Sellers’ second-place finish, while unexpected, wasn’t a shocker.
She was given racing bib No. 42, which means she had the 42nd best overall time of all women’s qualifiers. That meant she was part of a second group of “elite runners” given a bus escort to the starting line Monday. She was one bus behind 20 elite runners whose expenses were paid to Boston.
If you study the last 10 Boston Marathons, the No. 2 finisher was a known, world-class runner.
Kenya’s Rose Chelimo, No. 2 in 2017, won the world championship a few months later. Others who finished second the last 10 years – Ethiopia’s Tirfi Tsegaye, Mare Dibaba, Meseret Defar and Dire Tune — all were ranked among the world’s top 10 entering the Boston Marathon.
Dire Tune? That’s what experts would’ve predicted for Sellers before Monday’s race. Few were singing a happy song during the rainstorm, with temperatures near 40 degrees. But Sellers just kept going, passing many of the world’s leading distance runners mile after mile.
She first became visible in television coverage at mile 21. By then she was 11th. She ran faster.
When Sellers won a Utah high school championship in 2008 in Park City, it was also in rainy and cold conditions.
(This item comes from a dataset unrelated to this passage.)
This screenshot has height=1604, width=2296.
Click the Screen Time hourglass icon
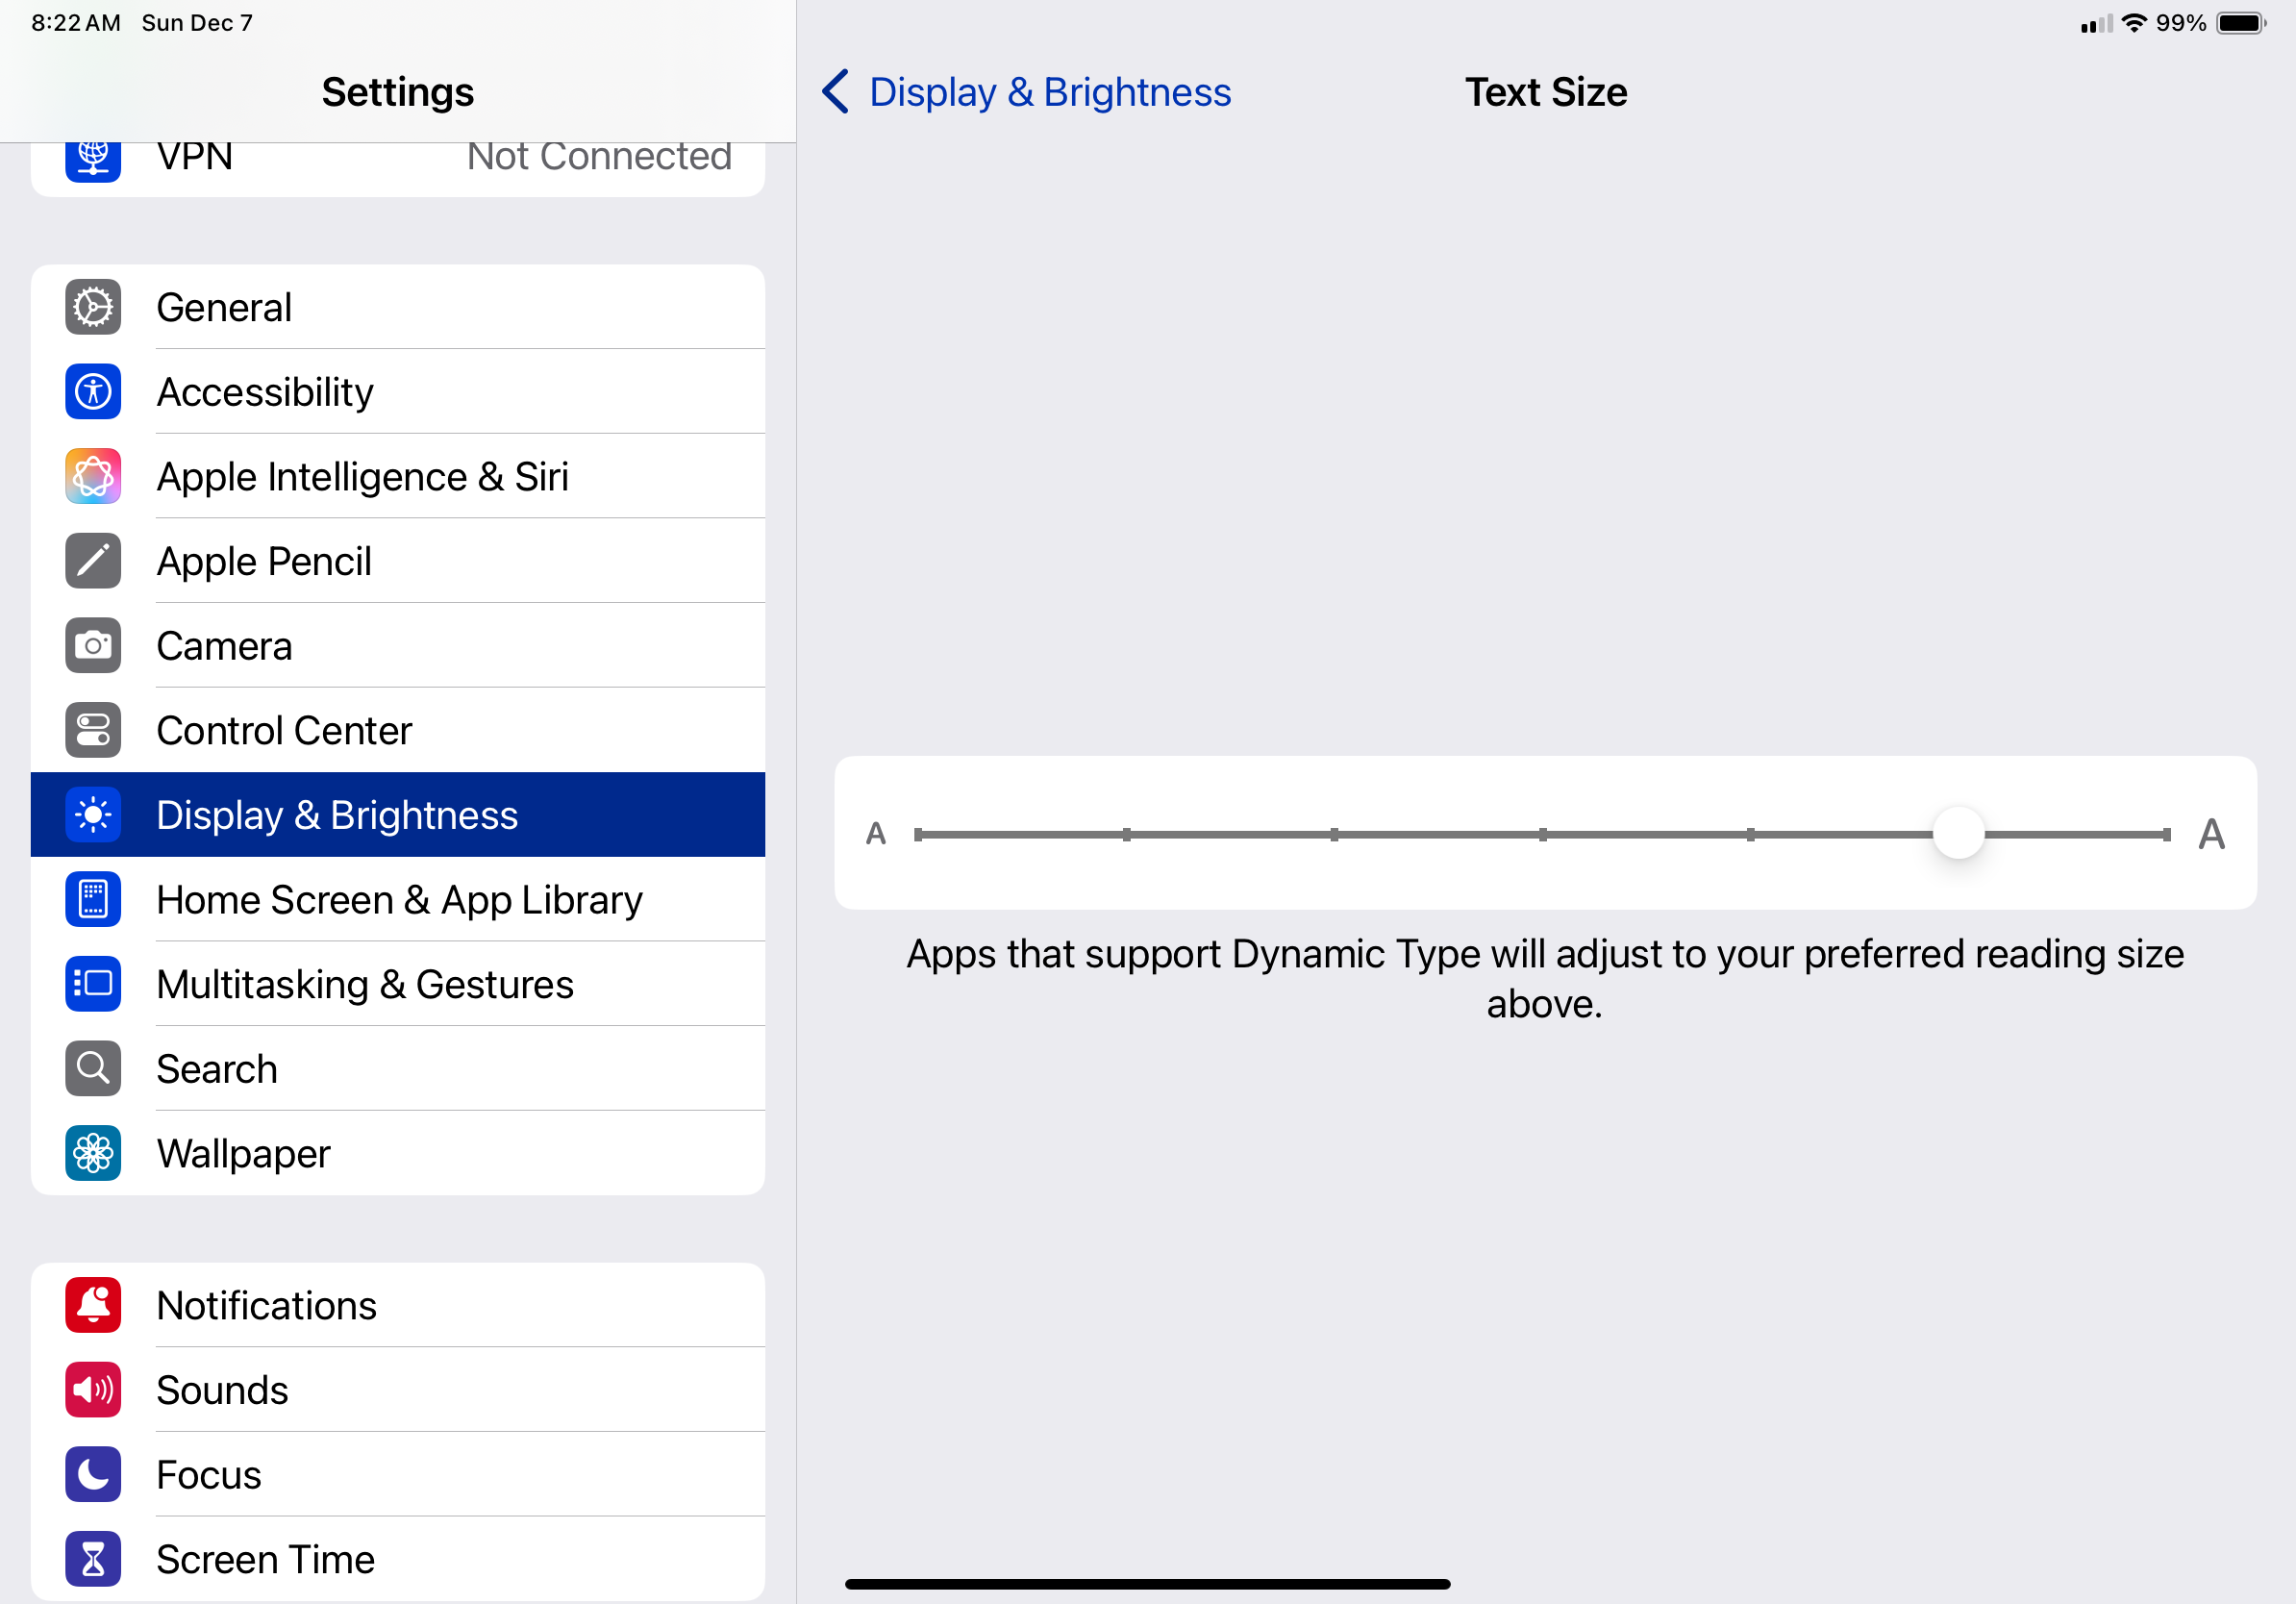pyautogui.click(x=93, y=1559)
She is of hearty stock, and on Monday her Utah upbringing paid off. “I was never worried,” she said. “There was never a risk of not finishing. I’ve been in those conditions a lot, so I was pretty confident.”
She did admit, however, that “I was shaking violently for about an hour after the race.”
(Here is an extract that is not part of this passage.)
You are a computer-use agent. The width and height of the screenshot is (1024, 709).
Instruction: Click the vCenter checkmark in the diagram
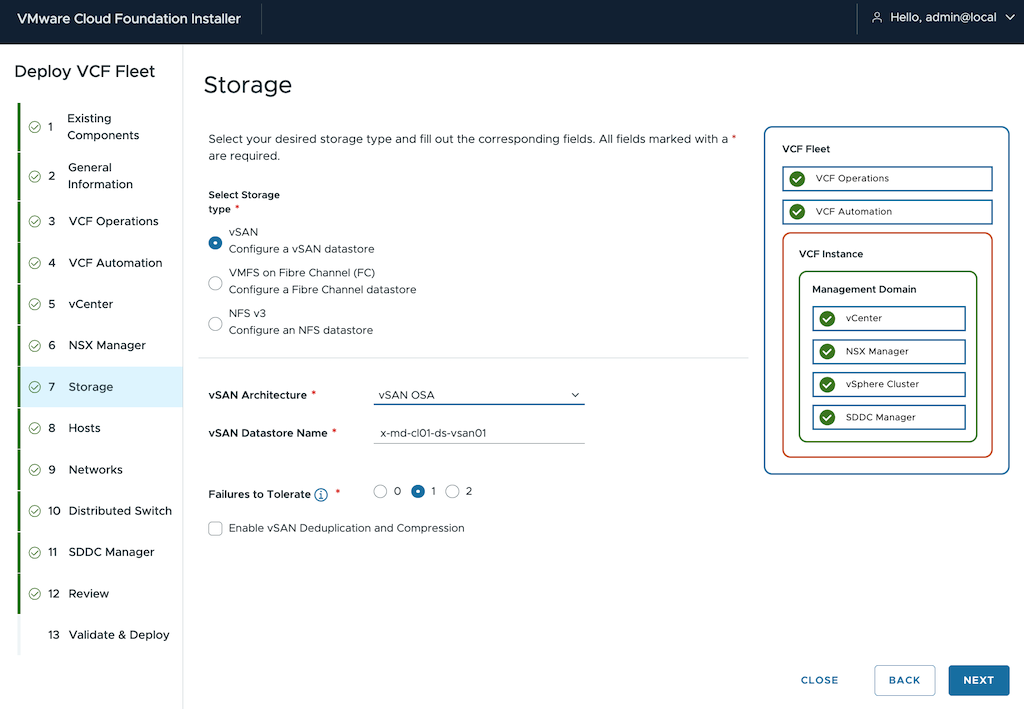(827, 319)
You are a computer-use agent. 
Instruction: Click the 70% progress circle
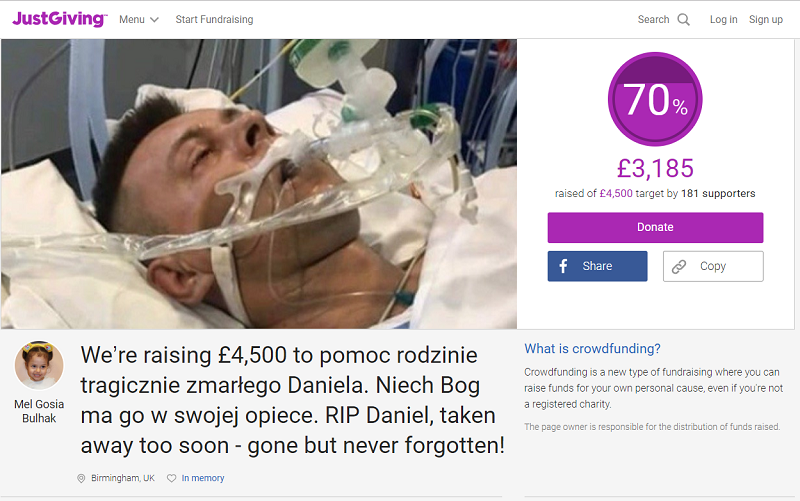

A few days a week, Sellers is up at 4 a.m., and trains before her 10-hour shift at Banner-UMC. She runs The Loop. She runs on the track at Pima College or anywhere there’s an unobstructed trail. She picked up that routine from her parents, who would get up early and run in the foothills near Weber State when Sellers was a schoolgirl.
“When my parents went out running in the morning, I felt like I was missing something when I didn’t run with them,” she remembers. “It inspired me to start racing.”
What’s next?
“I had not thought one day past Boston before this,” she said. “I had no anticipation. But I’ll definitely put some races on the schedule. I’ll definitely give it my best shot.”